Section: Research Program
Toward Good AI
As discussed by [141], the topic of ethical AI was non-existent until 2010, was laughed at in 2016, and became a hot topic in 2017 as the AI disruptivity with respect to the fabric of life (travel, education, entertainment, social networks, politics, to name a few) became unavoidable [138], together with its expected impacts on the nature and amount of jobs. As of now, it seems that the risk of a new AI Winter might arise from legal(For instance, the (fictitious) plea challenge proposed to law students in Oct. 2018 considered a chain reaction pileup occurred among autonomous and humanly operated vehicles on a highway.) and societal(For instance related to information bubbles and nudge [100], [155].) issues. While privacy is now recognized as a civil right in Europe, it is feared that the GAFAM, BATX and others can already capture a sufficient fraction of human preferences and their dynamics to achieve their commercial and other goals, and build a Brave New Big Brother (BNBB, a system that is openly beneficial to many, covertly nudging, and possibly dictatorial).
The ambition of Tau is to mitigate the BNBB risk along several intricated dimensions, and build i) causal and explainable models; ii) fair data and models; iii) provably robust models.
Causal modeling and biases
Participants: Isabelle Guyon, Michèle Sebag, Philippe Caillou, Paola Tubaro
PhD: Diviyan Kalainathan
Collaboration: Olivier Goudet (Université d'Angers), David Lopez-Paz (Facebook)

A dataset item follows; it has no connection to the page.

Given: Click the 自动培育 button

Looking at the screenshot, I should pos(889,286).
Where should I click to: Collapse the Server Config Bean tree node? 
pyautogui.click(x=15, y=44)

The extraction of causal models, a long goal of AI [139], [117], [140], became a strategic issue as the usage of learned models gradually shifted from prediction to prescription in the last years. This evolution, following Auguste Comte's vision of science (Savoir pour prévoir, afin de pouvoir) indeed reflects the exuberant optimism about AI: Knowledge enables Prediction; Prediction enables Control. However, although predictive models can be based on correlations, prescriptions can only be based on causal models(One can predict that it rains based on the presence of umbrellas in the street; but one cannot induce rainfall by going out with an umbrella. Likewise, the presence of books/tablets at home and the good scores of children at school are correlated; but offering books/tablets to all children might fail to improve their scores per se, if both good scores and books are explained by a so-called confounder variable, like the presence of adults versed in books/tablets at home.).
Among the research applications concerned with causal modeling, predictive modeling or collaborative filtering at Tau are all projects described in section 4.1 (see also Section 3.4), studying the relationships between: i) the educational background of persons and the job openings (FUI project JobAgile and DataIA project Vadore); ii) the quality of life at work and the economic performance indicators of the enterprises (ISN Lidex project Amiqap) [119] ; iii) the nutritional items bought by households (at the level of granularity of the barcode) and their health status, as approximated from their body-mass-index (IRS UPSaclay Nutriperso); iv) the actual offer of restaurants and their scores on online rating systems. In these projects, a wealth of data is available (though hardly sufficient for applications ii), iii and iv))) and there is little doubt that these data reflect the imbalances and biases of the world as is, ranging from gender to racial to economical prejudices. Preventing the learned models from perpetuating such biases is essential to deliver an AI endowed with common decency.
In some cases, the bias is known; for instance, the cohorts in the Nutriperso study are more well-off than the average French population, and the Kantar database includes explicit weights to address this bias through importance sampling. In other cases, the bias is only guessed; for instance, the companies for which Secafi data are available hardly correspond to a uniform sample as these data have been gathered upon the request of the company trade union.
Robustness of Learned Models
Participants: Guillaume Charpiat, Marc Schoenauer, Michèle Sebag
PhDs: Julien Girard, Marc Nabhan, Nizham Makhoud
Collaboration: Zakarian Chihani (CEA); Hiba Hage, and Yves Tourbier (Renault); Jérôme Kodjabachian (Thalès THERESIS)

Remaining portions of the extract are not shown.